* _TASK TO CARRY OUT_:
Format the rows from the line containing "Task: Click the 重置(S)... button" through the line containing "Looking at the screenshot, I should [41, 138]." as a Markdown table with the columns Nr and Line, one line per table row, with blank lines left out.

* _MATERIAL PROVIDED_:
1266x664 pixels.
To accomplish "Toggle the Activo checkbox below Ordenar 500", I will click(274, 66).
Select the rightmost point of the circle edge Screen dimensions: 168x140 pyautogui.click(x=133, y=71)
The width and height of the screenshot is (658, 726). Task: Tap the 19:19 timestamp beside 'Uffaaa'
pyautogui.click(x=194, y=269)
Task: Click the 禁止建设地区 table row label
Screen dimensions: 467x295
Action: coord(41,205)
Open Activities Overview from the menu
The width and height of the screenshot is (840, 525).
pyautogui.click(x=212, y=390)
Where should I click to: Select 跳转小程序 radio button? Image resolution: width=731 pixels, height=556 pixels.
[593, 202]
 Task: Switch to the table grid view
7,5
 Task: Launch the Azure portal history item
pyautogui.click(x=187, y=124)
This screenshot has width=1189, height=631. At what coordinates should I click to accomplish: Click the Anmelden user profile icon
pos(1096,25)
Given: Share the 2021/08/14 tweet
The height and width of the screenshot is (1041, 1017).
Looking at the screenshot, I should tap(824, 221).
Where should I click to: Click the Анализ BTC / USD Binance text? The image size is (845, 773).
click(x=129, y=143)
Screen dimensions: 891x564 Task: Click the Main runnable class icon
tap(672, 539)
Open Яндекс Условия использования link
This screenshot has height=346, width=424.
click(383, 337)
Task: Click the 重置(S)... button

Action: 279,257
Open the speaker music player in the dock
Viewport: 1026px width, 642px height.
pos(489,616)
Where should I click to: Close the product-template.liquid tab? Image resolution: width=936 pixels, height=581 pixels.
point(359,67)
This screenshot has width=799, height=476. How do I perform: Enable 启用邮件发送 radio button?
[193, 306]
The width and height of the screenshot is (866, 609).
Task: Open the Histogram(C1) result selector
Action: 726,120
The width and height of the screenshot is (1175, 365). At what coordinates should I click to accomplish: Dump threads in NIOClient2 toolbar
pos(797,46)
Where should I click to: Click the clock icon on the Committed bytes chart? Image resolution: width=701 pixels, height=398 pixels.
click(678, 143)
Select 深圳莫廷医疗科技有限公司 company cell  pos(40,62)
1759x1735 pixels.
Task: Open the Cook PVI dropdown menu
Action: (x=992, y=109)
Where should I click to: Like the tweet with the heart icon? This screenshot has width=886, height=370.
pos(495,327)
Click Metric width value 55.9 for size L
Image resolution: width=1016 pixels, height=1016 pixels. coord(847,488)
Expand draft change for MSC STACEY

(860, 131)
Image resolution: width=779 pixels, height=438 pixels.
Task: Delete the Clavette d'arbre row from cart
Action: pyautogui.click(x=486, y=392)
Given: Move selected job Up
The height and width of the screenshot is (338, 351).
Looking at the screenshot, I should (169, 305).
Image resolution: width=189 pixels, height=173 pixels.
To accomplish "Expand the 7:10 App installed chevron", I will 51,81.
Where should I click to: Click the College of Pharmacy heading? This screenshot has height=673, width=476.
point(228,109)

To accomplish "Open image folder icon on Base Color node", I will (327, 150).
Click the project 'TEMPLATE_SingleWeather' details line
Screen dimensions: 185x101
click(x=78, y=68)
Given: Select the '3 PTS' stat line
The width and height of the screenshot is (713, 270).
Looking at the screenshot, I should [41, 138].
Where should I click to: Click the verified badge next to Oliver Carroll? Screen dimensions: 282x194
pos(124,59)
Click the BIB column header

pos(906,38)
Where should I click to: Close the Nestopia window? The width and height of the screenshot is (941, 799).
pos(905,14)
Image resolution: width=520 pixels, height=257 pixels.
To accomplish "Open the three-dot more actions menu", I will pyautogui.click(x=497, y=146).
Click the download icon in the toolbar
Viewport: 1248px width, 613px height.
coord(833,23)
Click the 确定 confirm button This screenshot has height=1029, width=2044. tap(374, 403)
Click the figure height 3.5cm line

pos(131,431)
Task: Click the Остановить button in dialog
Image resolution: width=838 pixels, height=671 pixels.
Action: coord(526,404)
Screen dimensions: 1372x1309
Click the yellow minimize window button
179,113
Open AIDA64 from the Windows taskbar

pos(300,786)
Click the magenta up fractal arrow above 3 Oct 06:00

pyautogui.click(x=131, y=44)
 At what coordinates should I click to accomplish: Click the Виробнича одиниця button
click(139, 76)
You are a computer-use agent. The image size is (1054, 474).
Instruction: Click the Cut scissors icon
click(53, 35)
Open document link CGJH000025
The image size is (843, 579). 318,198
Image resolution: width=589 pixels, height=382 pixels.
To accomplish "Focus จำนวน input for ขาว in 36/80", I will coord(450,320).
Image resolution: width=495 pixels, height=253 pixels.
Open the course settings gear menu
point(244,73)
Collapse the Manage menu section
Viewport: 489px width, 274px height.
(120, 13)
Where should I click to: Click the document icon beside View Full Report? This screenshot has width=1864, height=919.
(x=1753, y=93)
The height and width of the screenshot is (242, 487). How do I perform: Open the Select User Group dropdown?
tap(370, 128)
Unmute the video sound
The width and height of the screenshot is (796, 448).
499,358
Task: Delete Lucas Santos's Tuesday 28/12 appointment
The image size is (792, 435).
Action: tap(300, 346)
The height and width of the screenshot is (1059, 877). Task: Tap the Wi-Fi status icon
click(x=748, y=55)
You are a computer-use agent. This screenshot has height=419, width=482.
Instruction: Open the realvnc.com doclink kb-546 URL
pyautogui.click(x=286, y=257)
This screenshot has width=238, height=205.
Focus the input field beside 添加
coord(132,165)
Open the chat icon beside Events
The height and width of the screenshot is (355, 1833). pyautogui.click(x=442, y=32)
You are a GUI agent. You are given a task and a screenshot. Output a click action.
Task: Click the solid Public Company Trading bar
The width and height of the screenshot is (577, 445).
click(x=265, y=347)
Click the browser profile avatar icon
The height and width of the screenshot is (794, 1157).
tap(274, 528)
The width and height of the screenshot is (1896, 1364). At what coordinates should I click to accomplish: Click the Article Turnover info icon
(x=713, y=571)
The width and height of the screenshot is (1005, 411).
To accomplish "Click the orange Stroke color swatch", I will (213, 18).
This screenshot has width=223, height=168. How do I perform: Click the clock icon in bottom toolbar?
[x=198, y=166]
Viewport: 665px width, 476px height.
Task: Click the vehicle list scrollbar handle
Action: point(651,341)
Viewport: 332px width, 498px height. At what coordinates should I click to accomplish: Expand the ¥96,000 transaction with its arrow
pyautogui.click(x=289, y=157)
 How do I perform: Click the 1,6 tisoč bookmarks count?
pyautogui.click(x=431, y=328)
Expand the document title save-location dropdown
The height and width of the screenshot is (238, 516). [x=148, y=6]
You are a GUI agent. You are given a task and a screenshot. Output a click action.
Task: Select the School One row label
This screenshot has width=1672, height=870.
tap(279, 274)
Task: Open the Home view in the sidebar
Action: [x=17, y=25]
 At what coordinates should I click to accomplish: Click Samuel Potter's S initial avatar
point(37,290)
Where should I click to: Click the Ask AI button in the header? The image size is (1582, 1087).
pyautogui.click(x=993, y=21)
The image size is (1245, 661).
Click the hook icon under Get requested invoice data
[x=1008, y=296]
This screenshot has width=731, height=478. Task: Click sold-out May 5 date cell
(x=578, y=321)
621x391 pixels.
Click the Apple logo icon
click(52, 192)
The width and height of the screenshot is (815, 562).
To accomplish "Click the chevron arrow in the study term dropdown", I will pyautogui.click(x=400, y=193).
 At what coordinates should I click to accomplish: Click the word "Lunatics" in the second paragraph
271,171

* _SOLUTION TO THIS EXERCISE_:
| Nr | Line |
|---|---|
| 1 | Task: Click the 重置(S)... button |
| 2 | Action: 279,257 |
| 3 | Open the speaker music player in the dock |
| 4 | Viewport: 1026px width, 642px height. |
| 5 | pos(489,616) |
| 6 | Where should I click to: Close the product-template.liquid tab? Image resolution: width=936 pixels, height=581 pixels. |
| 7 | point(359,67) |
| 8 | This screenshot has width=799, height=476. How do I perform: Enable 启用邮件发送 radio button? |
| 9 | [193, 306] |
| 10 | The width and height of the screenshot is (866, 609). |
| 11 | Task: Open the Histogram(C1) result selector |
| 12 | Action: 726,120 |
| 13 | The width and height of the screenshot is (1175, 365). At what coordinates should I click to accomplish: Dump threads in NIOClient2 toolbar |
| 14 | pos(797,46) |
| 15 | Where should I click to: Click the clock icon on the Committed bytes chart? Image resolution: width=701 pixels, height=398 pixels. |
| 16 | click(678, 143) |
| 17 | Select 深圳莫廷医疗科技有限公司 company cell  pos(40,62) |
| 18 | 1759x1735 pixels. |
| 19 | Task: Open the Cook PVI dropdown menu |
| 20 | Action: (x=992, y=109) |
| 21 | Where should I click to: Like the tweet with the heart icon? This screenshot has width=886, height=370. |
| 22 | pos(495,327) |
| 23 | Click Metric width value 55.9 for size L |
| 24 | Image resolution: width=1016 pixels, height=1016 pixels. coord(847,488) |
| 25 | Expand draft change for MSC STACEY |
| 26 | (860, 131) |
| 27 | Image resolution: width=779 pixels, height=438 pixels. |
| 28 | Task: Delete the Clavette d'arbre row from cart |
| 29 | Action: pyautogui.click(x=486, y=392) |
| 30 | Given: Move selected job Up |
| 31 | The height and width of the screenshot is (338, 351). |
| 32 | Looking at the screenshot, I should (169, 305). |
| 33 | Image resolution: width=189 pixels, height=173 pixels. |
| 34 | To accomplish "Expand the 7:10 App installed chevron", I will 51,81. |
| 35 | Where should I click to: Click the College of Pharmacy heading? This screenshot has height=673, width=476. |
| 36 | point(228,109) |
| 37 | To accomplish "Open image folder icon on Base Color node", I will (327, 150). |
| 38 | Click the project 'TEMPLATE_SingleWeather' details line |
| 39 | Screen dimensions: 185x101 |
| 40 | click(x=78, y=68) |
| 41 | Given: Select the '3 PTS' stat line |
| 42 | The width and height of the screenshot is (713, 270). |
| 43 | Looking at the screenshot, I should [41, 138]. |